Oder was treibt dich hierher?«, erkundigte sie sich neugierig.
    »Das ist unser
Dorfladen«, erklärte Kiki und winkte die Freundinnen hinein. »Zweimal die Woche
habe ich Dienst. Der nächste Discounter ist acht Kilometer entfernt.«
    Neugierig betraten die
Freundinnen den kleinen Verkaufsraum, der zugleich als Café und Treffpunkt
diente.
    Caroline drehte sich
vorsichtig zu ihrem mysteriösen Retter um. Thomas Steiner rollte
selbstvergessen das Abschleppseil über Hand und Ellenbogen auf. An einer spontanen
Führung durch einen Dorfladen war er augenscheinlich nicht interessiert.
Caroline umso mehr.
    »Wir sind eine
Genossenschaft«, sagte Kiki. »Der Betrieb gehört mir sozusagen. Zusammen mit 26
anderen. Ich kann hier alles, was ich bei ›Coffee to go‹ gelernt habe,
anwenden.«
    Die Freundinnen
staunten über den gut sortierten Laden. Neben Grundnahrungsmitteln wie Nudeln,
Reis, Mehl, Zucker und Salz konnte man sich hier mit Brot, Milch und Eiern
eindecken, frisches Obst und Gemüse erstehen, selbst gekochte Marmelade, Honig,
Öl, Trockenfrüchte oder biologischen Wein. Selbst geistige Nahrung war
verfügbar. In der Ecke stand ein Schrank, in den man gelesene Bücher einstellen
und gratis gegen die ausgelesenen Schmöker anderer Dorfbewohner tauschen
konnte. Alleine die vergilbte Minol-Landkarte »Tankstellennetz der DDR «, die die Wand zierte, und eine Vitrine mit Maskottchen
der ehemaligen VEB Minol erinnerten an die ursprüngliche
Bestimmung des Hauses. Am Eingang warteten in nostalgischen Bonbongläsern
Süßigkeiten für Centbeträge auf kleine Kunden.

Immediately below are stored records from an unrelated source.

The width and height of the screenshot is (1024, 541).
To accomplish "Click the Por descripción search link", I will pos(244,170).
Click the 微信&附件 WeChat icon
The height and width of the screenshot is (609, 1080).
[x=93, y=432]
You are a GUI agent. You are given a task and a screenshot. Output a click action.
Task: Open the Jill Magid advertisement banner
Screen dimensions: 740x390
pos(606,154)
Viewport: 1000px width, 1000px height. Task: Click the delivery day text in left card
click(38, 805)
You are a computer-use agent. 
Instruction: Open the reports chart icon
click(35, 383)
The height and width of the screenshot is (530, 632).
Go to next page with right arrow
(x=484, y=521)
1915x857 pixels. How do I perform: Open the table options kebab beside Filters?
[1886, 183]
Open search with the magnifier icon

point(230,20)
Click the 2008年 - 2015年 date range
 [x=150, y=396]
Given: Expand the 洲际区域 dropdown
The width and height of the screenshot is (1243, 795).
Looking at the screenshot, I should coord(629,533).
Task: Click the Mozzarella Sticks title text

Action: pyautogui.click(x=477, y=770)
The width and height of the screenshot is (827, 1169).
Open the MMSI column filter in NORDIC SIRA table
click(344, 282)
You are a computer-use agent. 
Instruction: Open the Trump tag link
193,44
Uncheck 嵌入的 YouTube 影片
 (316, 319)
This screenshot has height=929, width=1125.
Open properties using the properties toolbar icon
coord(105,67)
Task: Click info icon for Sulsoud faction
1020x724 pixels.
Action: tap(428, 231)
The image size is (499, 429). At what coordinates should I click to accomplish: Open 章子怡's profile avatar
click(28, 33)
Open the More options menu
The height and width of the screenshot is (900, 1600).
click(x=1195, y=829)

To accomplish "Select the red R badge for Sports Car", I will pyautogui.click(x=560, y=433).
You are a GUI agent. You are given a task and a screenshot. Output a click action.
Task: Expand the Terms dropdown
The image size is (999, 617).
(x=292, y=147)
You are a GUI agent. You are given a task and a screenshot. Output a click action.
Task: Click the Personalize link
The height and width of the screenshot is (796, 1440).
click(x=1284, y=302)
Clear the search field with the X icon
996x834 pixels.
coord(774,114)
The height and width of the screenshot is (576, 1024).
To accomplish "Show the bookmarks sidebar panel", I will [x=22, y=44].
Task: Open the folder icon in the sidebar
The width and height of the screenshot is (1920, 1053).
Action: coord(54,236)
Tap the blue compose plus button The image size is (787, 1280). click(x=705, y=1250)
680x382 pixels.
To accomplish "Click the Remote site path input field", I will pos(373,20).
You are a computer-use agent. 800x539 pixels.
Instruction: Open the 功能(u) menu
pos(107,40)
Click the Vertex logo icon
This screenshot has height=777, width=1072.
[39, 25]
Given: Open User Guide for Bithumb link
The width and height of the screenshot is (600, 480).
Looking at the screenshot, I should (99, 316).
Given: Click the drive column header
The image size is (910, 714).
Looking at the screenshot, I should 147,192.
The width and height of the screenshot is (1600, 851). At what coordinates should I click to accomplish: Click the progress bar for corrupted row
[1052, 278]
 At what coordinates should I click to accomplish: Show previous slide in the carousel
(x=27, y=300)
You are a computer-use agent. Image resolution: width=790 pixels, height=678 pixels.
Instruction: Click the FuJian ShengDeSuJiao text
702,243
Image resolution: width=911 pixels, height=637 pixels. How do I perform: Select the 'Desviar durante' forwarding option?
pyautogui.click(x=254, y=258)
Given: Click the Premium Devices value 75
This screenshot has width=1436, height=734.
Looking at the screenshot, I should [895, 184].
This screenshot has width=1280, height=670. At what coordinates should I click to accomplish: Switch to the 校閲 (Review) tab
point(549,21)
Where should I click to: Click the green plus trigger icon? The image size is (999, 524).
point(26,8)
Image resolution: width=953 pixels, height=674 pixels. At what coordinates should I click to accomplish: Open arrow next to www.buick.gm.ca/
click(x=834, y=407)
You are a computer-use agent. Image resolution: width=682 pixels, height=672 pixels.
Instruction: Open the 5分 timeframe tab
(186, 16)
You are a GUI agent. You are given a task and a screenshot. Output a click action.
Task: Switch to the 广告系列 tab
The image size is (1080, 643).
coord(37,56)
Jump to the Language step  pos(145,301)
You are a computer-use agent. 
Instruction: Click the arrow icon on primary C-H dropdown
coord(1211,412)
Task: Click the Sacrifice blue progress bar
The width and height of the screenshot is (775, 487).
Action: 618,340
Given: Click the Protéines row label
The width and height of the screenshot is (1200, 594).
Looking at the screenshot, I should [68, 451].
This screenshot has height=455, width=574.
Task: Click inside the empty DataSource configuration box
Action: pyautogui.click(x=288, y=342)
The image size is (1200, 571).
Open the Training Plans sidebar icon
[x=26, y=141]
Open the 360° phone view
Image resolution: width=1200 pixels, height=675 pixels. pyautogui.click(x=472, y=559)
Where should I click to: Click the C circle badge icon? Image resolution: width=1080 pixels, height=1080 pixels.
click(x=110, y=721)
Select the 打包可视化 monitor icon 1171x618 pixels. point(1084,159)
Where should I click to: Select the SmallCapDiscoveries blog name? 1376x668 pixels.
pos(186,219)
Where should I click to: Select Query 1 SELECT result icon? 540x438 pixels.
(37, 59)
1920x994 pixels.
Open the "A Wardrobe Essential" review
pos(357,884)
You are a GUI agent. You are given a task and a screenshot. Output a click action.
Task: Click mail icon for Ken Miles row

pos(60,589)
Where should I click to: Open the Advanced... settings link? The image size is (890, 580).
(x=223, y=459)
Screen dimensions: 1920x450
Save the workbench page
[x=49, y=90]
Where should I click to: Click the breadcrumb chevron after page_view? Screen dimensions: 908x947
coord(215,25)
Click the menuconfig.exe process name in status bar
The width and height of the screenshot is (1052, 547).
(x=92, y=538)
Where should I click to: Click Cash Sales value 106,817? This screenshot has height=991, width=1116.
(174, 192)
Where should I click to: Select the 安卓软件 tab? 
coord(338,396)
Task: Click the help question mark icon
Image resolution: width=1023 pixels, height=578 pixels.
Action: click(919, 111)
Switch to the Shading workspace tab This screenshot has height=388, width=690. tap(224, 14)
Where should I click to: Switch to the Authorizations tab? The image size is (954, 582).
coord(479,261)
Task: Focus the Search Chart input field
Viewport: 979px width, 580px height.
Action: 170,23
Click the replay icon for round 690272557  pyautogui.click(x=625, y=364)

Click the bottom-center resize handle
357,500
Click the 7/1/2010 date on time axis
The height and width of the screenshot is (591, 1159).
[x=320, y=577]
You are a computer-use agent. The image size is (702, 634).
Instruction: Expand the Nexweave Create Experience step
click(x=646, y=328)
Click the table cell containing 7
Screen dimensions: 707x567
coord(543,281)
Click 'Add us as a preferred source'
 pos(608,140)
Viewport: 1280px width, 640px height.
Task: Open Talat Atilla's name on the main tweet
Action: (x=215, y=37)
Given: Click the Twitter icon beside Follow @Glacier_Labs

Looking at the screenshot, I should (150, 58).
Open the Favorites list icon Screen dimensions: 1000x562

Nur die hypermoderne
Kaffeemaschine fiel aus dem Ökorahmen. Und das Kaffeegeschirr, das Kiki einst
für die Kette entworfen hatte.
    »Wir sind die
östlichste Filiale von ›Coffee to go‹«, begeisterte sich Kiki. »Und die
einzige, die neben Kaffee noch was anderes verkaufen darf.«
    Eva nahm eine Wurst
hoch. »Rehsalami«, las sie vom Etikett ab.
    »Vom Förster, die macht
er selbst«, erläuterte Kiki. »Die Wurstwaren kommen von den Höfen in der
Umgebung, das Gemüse auch, und die Kuchen backt Ingrid. Ihr müsst Ingrid
kennenlernen. Was ist eigentlich passiert? Ich bin so froh, dass ihr endlich da
seid.«
    Es ging alles
durcheinander. Kikis Stimme überschlug sich fast. Sie wollte so viel und alles
gleichzeitig. Erzählen, fragen, zuhören, schauen, umarmen, weinen.
    »Der Simon aus dem
Nachbardorf kann sich den Wagen anschauen«, sagte sie.